## Goal
Can you give the whole listing below again with "Portable" replaced by "Mobile" everywhere it occurs, changing nothing else and leaving out the pictures?
--
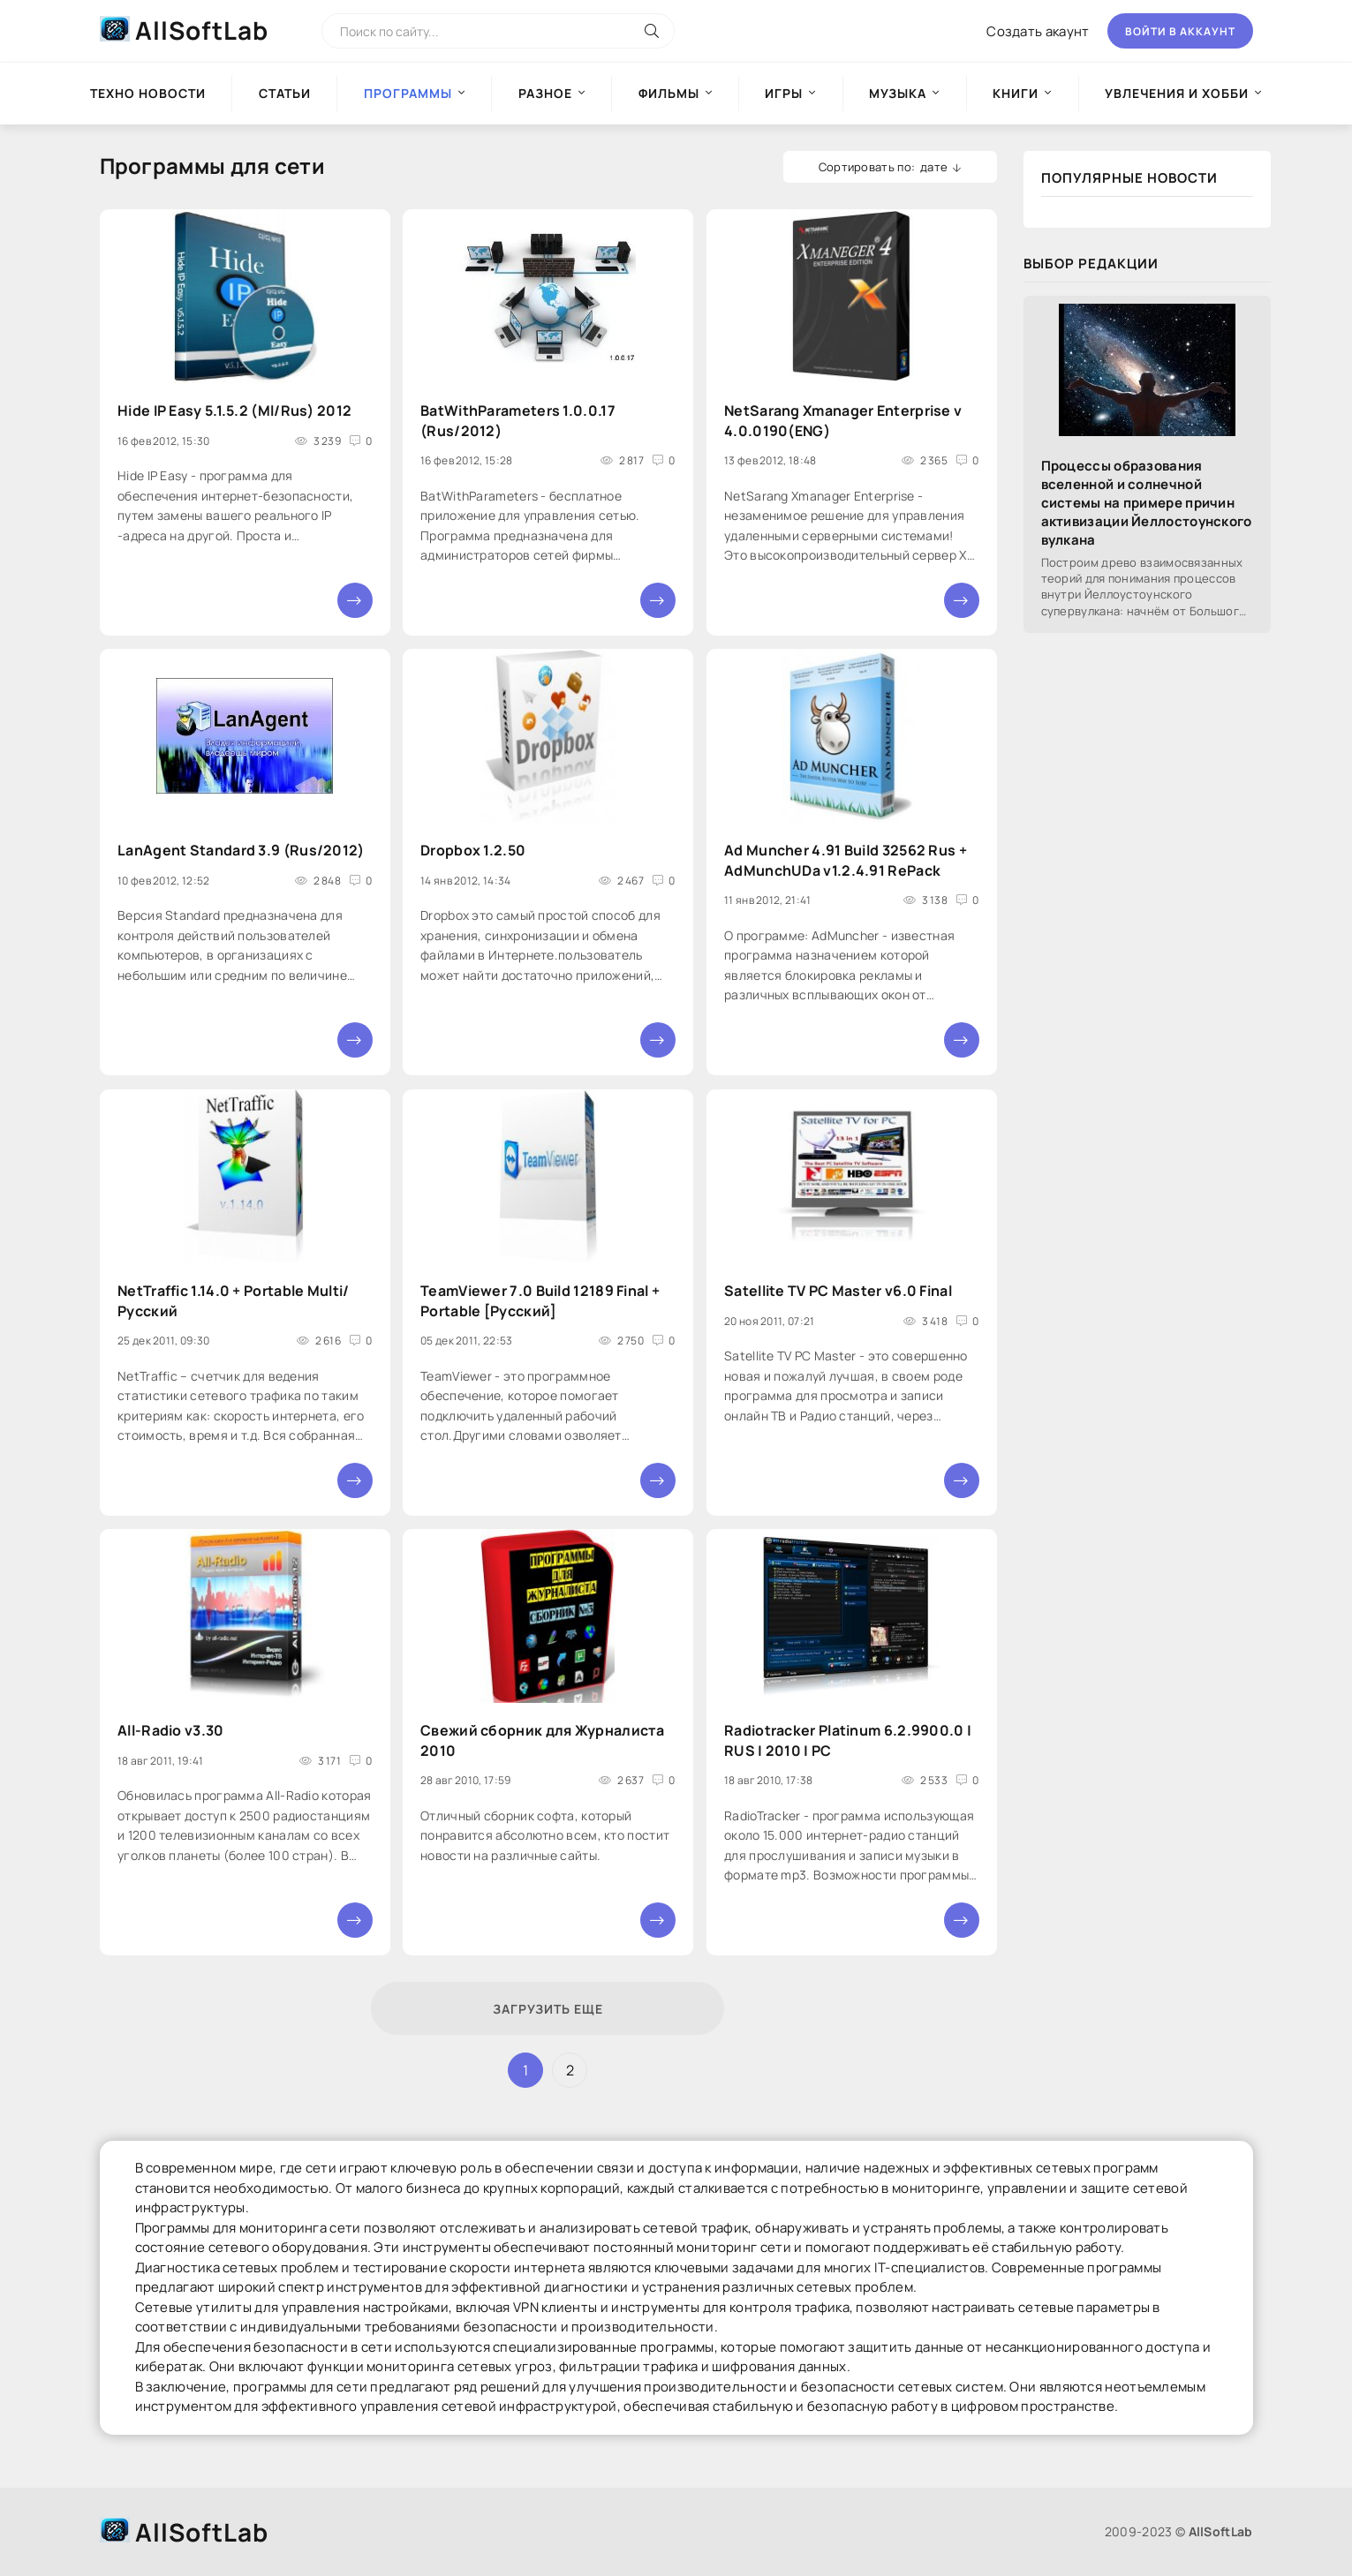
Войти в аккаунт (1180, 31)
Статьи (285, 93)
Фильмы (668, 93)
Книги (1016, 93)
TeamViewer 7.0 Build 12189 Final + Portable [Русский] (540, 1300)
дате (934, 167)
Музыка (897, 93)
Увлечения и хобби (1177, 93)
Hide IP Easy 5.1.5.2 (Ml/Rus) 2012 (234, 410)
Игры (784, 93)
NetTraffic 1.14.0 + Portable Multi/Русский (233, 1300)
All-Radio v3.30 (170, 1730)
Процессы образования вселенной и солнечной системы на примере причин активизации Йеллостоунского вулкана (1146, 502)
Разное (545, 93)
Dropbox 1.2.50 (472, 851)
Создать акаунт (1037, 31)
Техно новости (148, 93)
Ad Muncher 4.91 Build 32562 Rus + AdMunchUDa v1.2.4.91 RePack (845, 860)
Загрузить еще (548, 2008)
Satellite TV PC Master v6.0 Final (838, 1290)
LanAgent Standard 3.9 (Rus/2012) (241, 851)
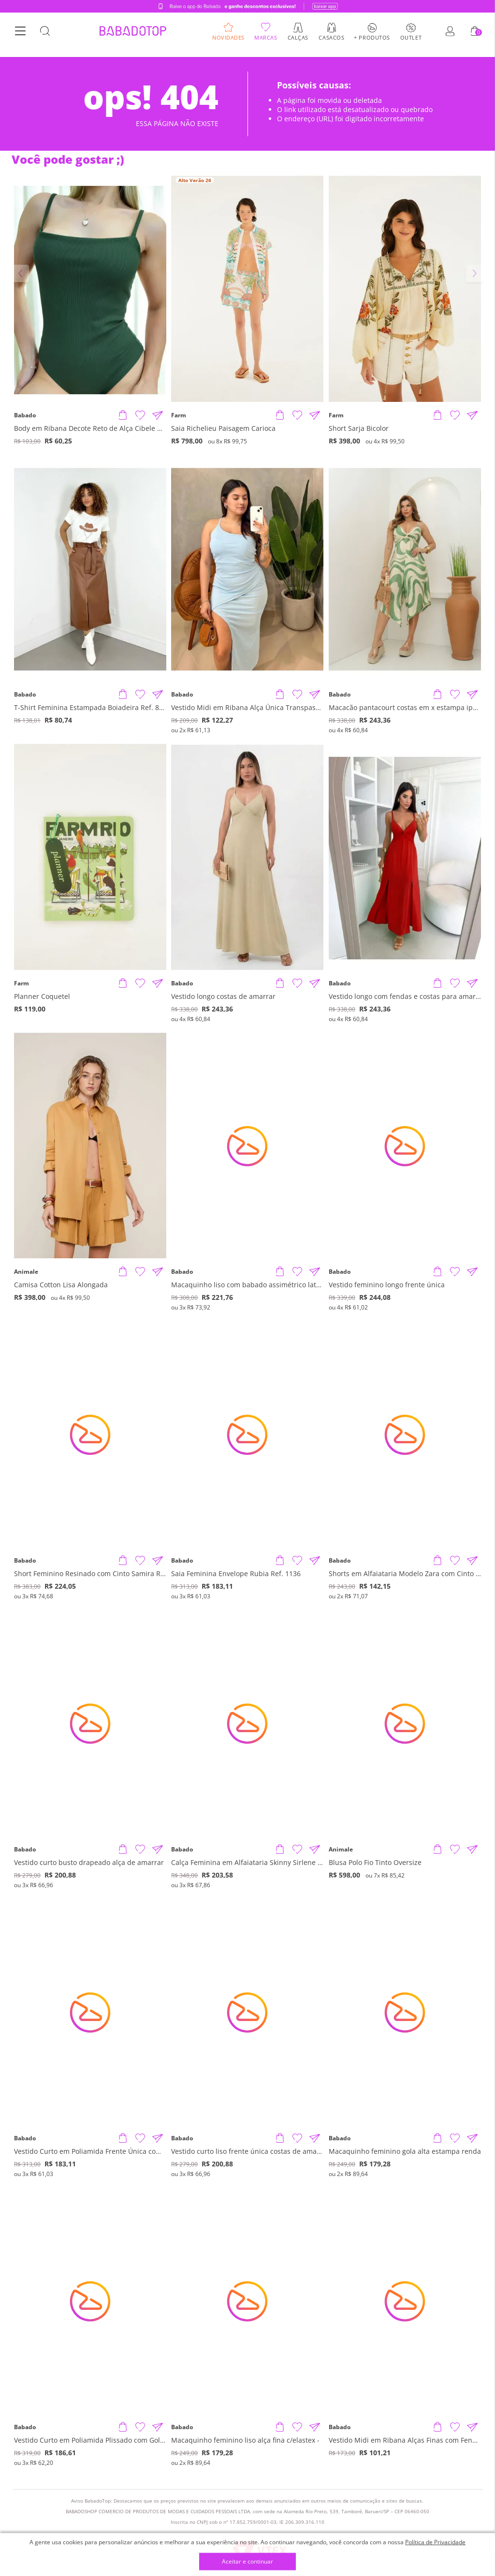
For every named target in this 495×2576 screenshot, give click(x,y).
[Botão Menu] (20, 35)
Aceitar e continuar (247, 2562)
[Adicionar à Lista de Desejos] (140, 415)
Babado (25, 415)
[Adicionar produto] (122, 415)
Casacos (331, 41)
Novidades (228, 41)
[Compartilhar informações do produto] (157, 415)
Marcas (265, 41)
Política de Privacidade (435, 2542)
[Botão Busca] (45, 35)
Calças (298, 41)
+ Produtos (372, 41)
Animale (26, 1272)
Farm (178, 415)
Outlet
--
## Solution to this exercise
Войти в аккаунт (1180, 31)
Статьи (285, 93)
Фильмы (668, 93)
Книги (1016, 93)
TeamViewer 7.0 Build 12189 Final + Mobile [Русский] (540, 1300)
дате (934, 167)
Музыка (897, 93)
Увлечения и хобби (1177, 93)
Hide IP Easy 5.1.5.2 (Ml/Rus) 2012 (234, 410)
Игры (784, 93)
NetTraffic 1.14.0 + Mobile Multi/Русский (233, 1300)
All-Radio v3.30 (170, 1730)
Процессы образования вселенной и солнечной системы на примере причин активизации Йеллостоунского вулкана (1146, 502)
Разное (545, 93)
Dropbox 1.2.50 (472, 851)
Создать акаунт (1037, 31)
Техно новости (148, 93)
Ad Muncher 4.91 Build 32562 Rus + AdMunchUDa v1.2.4.91 RePack (845, 860)
Загрузить еще (548, 2008)
Satellite TV PC Master v6.0 Final (838, 1290)
LanAgent Standard 3.9 (Rus/2012) (241, 851)
For every named target in this 495×2576 screenshot, give click(x,y).
[Botão Menu] (20, 35)
Aceitar e continuar (247, 2562)
[Adicionar à Lista de Desejos] (140, 415)
Babado (25, 415)
[Adicionar produto] (122, 415)
Casacos (331, 41)
Novidades (228, 41)
[Compartilhar informações do produto] (157, 415)
Marcas (265, 41)
Política de Privacidade (435, 2542)
[Botão Busca] (45, 35)
Calças (298, 41)
+ Produtos (372, 41)
Animale (26, 1272)
Farm (178, 415)
Outlet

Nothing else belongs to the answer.